Problem to work on
With the line containing "This screenshot has width=700, height=414." as the start and the line containing "This screenshot has height=364, width=620." as the end, transcribe that span of the entries below exactly, including both.

Records supplied
○ ○ ○

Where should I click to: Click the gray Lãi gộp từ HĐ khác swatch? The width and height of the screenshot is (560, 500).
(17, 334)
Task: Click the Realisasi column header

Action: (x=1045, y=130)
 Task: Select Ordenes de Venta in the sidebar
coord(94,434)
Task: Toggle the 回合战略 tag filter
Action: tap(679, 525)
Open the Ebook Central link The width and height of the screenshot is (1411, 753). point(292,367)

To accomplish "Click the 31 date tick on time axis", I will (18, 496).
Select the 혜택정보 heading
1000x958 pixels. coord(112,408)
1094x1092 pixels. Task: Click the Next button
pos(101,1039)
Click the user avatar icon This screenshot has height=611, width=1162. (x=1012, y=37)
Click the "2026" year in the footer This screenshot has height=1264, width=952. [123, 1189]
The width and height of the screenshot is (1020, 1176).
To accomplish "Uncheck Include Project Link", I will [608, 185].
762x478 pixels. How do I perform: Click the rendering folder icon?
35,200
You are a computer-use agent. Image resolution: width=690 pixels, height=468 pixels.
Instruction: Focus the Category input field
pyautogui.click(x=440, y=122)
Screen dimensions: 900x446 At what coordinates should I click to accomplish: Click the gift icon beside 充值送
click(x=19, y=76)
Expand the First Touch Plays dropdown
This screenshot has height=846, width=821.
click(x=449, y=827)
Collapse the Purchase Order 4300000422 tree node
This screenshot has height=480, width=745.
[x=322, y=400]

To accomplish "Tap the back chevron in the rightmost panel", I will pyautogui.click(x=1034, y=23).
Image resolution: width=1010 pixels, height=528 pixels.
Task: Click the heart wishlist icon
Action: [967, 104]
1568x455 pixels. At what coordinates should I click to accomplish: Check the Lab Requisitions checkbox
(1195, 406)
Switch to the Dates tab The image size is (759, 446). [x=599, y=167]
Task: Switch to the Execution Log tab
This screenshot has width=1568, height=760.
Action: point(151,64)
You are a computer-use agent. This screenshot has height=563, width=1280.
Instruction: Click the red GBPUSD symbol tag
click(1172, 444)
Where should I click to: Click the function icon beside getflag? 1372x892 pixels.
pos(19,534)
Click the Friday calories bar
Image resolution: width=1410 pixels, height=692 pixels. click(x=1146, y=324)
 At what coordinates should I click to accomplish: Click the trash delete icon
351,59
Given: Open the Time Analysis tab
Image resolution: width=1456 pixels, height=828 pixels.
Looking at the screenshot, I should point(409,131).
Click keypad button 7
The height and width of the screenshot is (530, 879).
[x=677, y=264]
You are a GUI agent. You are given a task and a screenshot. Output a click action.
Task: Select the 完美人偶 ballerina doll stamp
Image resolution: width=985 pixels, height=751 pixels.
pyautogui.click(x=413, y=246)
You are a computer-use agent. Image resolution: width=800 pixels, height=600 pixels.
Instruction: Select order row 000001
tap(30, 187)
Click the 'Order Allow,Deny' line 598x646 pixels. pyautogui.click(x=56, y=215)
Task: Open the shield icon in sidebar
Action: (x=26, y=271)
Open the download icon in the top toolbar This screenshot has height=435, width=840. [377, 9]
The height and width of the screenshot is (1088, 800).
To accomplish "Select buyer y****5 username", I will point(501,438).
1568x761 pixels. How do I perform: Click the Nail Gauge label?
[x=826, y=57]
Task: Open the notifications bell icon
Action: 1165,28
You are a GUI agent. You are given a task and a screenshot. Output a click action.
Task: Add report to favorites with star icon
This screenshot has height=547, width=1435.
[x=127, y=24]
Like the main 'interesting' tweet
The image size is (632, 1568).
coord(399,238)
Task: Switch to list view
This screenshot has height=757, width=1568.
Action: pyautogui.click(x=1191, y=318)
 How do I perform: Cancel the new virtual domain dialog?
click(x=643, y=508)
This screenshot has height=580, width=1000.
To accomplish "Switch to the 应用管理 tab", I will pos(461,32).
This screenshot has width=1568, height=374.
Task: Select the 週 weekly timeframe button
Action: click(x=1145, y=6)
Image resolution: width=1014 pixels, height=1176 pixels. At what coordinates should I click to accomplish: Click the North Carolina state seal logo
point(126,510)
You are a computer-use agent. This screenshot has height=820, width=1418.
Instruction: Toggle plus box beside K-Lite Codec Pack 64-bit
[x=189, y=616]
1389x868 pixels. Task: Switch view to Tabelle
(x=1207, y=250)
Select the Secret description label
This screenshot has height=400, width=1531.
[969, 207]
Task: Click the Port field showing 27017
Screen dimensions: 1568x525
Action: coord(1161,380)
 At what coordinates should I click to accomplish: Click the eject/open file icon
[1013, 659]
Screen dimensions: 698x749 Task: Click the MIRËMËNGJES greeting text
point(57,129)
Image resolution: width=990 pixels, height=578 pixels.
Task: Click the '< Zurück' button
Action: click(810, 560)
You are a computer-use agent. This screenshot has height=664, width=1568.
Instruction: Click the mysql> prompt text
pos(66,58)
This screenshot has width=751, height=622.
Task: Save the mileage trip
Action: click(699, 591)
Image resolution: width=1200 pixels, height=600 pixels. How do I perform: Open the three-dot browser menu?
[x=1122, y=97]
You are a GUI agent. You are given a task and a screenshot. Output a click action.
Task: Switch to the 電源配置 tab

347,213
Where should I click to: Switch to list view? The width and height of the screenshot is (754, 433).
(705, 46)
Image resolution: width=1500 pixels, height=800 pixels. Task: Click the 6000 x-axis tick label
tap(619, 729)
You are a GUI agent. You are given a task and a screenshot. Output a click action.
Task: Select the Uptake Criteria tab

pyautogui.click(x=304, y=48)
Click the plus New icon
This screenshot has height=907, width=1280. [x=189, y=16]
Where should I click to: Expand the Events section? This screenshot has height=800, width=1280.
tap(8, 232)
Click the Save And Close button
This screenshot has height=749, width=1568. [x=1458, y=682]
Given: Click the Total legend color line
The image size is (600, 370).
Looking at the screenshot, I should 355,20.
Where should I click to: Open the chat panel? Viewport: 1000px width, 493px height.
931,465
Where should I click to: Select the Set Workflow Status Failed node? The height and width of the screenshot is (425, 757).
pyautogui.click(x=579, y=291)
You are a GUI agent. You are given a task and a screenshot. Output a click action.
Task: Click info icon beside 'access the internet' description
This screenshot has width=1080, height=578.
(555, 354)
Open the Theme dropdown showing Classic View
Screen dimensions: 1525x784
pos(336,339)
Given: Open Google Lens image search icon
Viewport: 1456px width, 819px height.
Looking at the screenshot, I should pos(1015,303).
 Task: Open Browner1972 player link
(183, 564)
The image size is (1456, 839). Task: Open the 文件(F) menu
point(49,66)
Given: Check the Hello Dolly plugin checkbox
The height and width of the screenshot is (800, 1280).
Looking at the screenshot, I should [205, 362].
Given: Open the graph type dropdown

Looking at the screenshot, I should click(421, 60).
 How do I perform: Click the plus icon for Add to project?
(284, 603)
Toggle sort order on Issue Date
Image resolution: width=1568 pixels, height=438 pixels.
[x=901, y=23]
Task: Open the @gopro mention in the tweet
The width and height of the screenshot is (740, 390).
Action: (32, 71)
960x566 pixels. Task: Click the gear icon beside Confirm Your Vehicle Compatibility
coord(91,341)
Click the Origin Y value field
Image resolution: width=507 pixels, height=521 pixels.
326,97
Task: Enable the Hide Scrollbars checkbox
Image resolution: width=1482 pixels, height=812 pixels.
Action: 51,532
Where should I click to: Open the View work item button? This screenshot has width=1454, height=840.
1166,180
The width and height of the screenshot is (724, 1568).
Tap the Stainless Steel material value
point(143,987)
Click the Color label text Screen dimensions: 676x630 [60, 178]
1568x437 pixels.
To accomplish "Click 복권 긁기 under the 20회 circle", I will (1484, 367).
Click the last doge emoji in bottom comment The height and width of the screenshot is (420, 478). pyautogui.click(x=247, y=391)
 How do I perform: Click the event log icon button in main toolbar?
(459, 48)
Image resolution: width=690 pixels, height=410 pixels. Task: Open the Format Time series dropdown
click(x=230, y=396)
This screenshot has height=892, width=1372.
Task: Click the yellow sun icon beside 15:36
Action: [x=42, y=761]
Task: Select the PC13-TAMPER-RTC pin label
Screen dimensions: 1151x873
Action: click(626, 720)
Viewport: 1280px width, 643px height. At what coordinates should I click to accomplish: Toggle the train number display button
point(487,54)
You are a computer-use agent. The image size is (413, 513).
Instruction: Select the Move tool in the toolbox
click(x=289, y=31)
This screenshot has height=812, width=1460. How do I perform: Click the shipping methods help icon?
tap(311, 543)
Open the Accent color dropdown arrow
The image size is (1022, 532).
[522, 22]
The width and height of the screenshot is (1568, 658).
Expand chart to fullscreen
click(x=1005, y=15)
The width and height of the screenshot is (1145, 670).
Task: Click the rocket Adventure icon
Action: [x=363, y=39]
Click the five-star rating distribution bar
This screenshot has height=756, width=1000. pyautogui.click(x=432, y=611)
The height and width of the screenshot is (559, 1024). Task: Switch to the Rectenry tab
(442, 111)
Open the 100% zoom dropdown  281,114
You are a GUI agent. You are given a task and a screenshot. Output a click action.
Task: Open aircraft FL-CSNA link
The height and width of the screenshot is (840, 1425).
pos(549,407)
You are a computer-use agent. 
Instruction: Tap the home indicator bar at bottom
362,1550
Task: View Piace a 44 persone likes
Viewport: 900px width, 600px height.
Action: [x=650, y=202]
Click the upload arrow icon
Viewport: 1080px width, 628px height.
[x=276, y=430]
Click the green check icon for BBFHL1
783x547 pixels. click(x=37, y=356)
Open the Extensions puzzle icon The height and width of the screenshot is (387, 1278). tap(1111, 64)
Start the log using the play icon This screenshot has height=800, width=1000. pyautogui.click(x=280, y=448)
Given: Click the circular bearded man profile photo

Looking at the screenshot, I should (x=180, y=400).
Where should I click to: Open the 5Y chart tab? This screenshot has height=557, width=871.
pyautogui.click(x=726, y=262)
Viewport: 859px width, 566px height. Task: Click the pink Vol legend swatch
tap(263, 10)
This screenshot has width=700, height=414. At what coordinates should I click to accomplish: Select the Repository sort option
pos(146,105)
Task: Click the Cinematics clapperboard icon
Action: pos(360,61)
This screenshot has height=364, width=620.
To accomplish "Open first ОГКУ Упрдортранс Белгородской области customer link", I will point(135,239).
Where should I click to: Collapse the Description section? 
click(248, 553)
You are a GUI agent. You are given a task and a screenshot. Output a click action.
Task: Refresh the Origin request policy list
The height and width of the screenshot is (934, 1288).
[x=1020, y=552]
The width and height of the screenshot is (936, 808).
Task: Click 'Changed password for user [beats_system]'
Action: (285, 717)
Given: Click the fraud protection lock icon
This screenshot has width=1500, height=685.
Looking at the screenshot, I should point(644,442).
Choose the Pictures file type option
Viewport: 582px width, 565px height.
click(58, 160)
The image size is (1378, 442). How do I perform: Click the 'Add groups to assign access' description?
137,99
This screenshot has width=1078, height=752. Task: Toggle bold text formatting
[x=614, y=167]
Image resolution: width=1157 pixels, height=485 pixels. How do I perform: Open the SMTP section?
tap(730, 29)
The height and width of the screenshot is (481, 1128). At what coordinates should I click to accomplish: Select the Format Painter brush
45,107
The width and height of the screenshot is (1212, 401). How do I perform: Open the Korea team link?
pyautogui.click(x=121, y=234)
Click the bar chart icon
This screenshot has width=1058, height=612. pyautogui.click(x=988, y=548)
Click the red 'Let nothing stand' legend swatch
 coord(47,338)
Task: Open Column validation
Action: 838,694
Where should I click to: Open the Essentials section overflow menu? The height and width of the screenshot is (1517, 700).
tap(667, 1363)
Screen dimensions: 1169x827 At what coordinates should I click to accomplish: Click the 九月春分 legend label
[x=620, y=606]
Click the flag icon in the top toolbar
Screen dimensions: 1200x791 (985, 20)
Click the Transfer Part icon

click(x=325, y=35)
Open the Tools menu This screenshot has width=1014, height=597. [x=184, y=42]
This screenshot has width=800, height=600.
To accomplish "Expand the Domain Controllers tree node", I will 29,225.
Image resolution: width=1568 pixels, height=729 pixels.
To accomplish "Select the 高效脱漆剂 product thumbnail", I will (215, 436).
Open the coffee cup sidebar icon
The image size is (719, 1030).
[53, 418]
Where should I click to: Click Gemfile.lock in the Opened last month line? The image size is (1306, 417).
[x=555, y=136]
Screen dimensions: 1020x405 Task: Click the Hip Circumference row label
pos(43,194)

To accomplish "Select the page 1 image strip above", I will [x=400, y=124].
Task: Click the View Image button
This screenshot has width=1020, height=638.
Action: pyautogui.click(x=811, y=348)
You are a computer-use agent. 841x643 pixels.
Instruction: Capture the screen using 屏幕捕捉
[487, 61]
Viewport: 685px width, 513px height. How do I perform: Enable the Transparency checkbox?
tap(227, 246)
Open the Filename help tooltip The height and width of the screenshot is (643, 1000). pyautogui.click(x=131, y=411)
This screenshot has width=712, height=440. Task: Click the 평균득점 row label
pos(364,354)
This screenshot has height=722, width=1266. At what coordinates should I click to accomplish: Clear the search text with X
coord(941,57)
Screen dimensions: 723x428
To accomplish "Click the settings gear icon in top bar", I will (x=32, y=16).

○ ○ ○

Answer section
This screenshot has width=700, height=414. At what coordinates should I click to accomplish: Select the Repository sort option
pos(146,105)
Task: Click the Cinematics clapperboard icon
Action: pos(360,61)
This screenshot has height=364, width=620.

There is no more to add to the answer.